UNCLOS also demands that all activities occurring in areas beyond national jurisdiction are undertaken with environmental stewardship [6] ; therefore compromising the natural environment in such areas is a gross violation of this international principle [20] . Further, as access in areas beyond national jurisdiction carries with it environmental caveats and so a form of accountability, [20] exploiting MGR’s must also carry with it the requirement for environmental stewardship under this existing principle.

The ISA is perfectly positioned to ensure accountability, as it already regulates access, environmental stewardship and benefit sharing in the Area. It could be argued that MGR’s in the water column should not be governed by the same principles as those in the Area.
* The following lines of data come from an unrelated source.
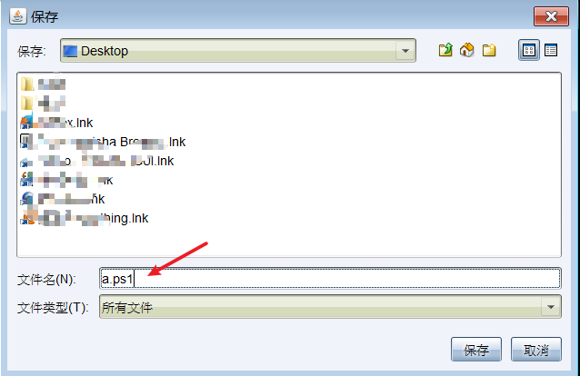Focus the 文件名 input field
The image size is (580, 376).
point(330,279)
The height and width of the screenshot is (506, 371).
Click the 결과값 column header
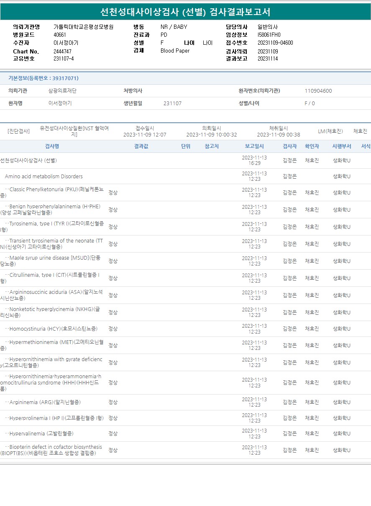click(x=141, y=146)
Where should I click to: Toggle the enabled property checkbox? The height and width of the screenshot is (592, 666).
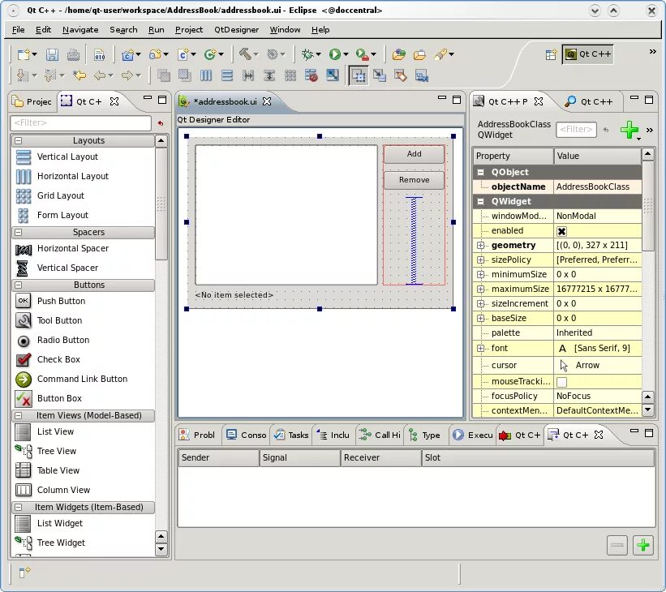[561, 231]
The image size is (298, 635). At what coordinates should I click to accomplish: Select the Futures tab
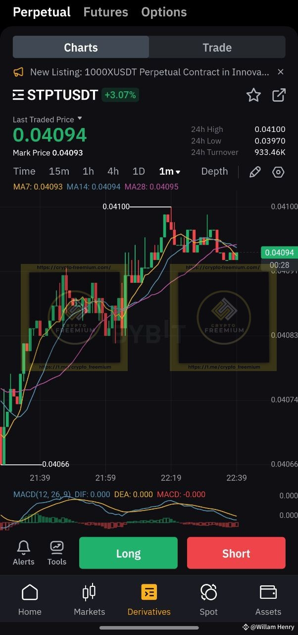pos(106,12)
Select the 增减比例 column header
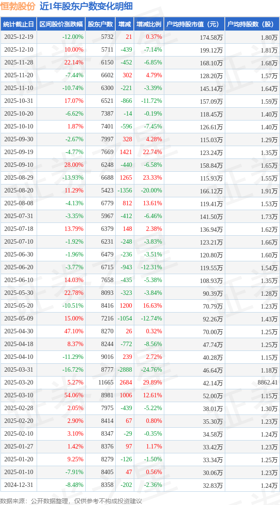This screenshot has height=505, width=280. 149,24
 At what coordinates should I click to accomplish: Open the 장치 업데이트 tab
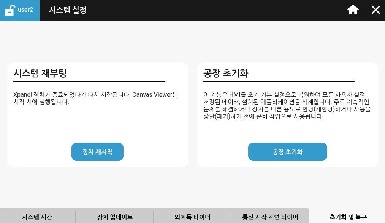point(115,217)
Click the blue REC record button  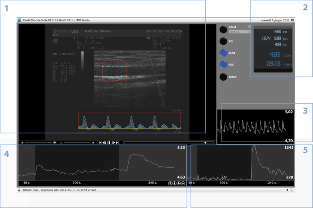[223, 65]
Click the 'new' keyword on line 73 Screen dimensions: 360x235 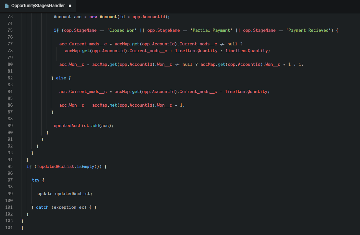(93, 17)
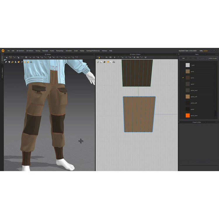Undock the Fabric panel using its float icon
This screenshot has width=219, height=219.
click(x=214, y=54)
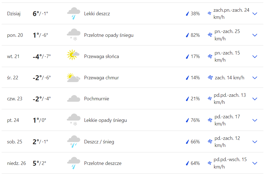
Task: Click the mostly sunny icon for wt. 21
Action: click(x=73, y=55)
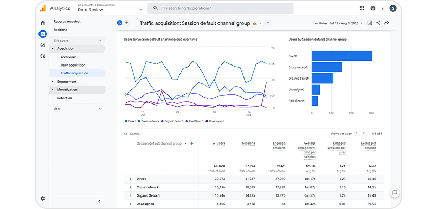Open Insights sparkline icon
437x209 pixels.
(387, 23)

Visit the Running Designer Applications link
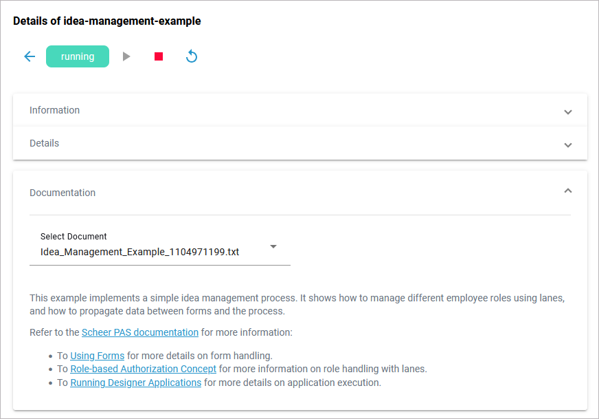point(136,382)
However, as the exact location of MGR’s is uncertain, the international community should place the higher legal burned on those exploiting the resource rather than deprive the international community of benefits taken from exploitation in the global commons.

In addition, Part XI to UNCLOS was implemented in order to provide an “equitable and efficient utilization of sea resources [which will] contribute to the realization of a just and equitable international economic order which takes into account the interests and needs of mankind as a whole and in particular, the special interests and needs of developing countries” [29] . Ensuring that developing nations are provided with the scientific, technological and monetary benefits associated with exploiting MGR’s will provide for a regime that is just, equitable and accounts for desires embedded within the CBD, Nagoya and UNCLOS.

As the CBD and Nagoya focus on benefit sharing in light of national sovereignty [28] , and UNCLOS regulates in areas beyond national jurisdiction, the ISA is perfectly placed to adopt the principles of the CBD and Nagoya and provide a mechanism to ensure that MGR’s in ABNJ are adequately conserved and the benefits arising from their exploitation equitably shared.

7. Conclusions

Benefits sharing from the exploitation of MGR’s in ABNJ presents a unique problem in international environmental law. The CBD and Nagoya demand benefit sharing for resources found within national boundaries and UNCLOS and Part XI stipulate that resources in the Area and high seas are part of the global commons. As a result, the exploitation of MGR’s in ABNJ is neither covered under the sovereignty approach adopted by the CBD and Nagoya, nor does it fall directly within any guidelines provided by UNCLOS on benefit sharing.

However, UNCLOS does demand that all activities in the high seas take into account environmental conservation and management and that the benefits from mineral resources exploited in the Area must be shared equitably. Using the principles from the CBD and the rules set out in UNCLOS, exploitation of MGR’s in the global commons must take into account the need for fairness in sharing scientific, monetary and technological benefits. The ISA contains mechanisms to foster benefit sharing from mineral exploitation in the Area, providing an ideal framework for MGR exploitation and benefit sharing. Not only will this new regime ensure fairness amongst all States but it will also aid in the conservation of MGR’s, whose brilliant biodiversity sets the cornerstone of much of the global social, economic and environmental foundations.

Conflicts of Interest

The authors declare no conflicts of interest regarding the publication of this paper.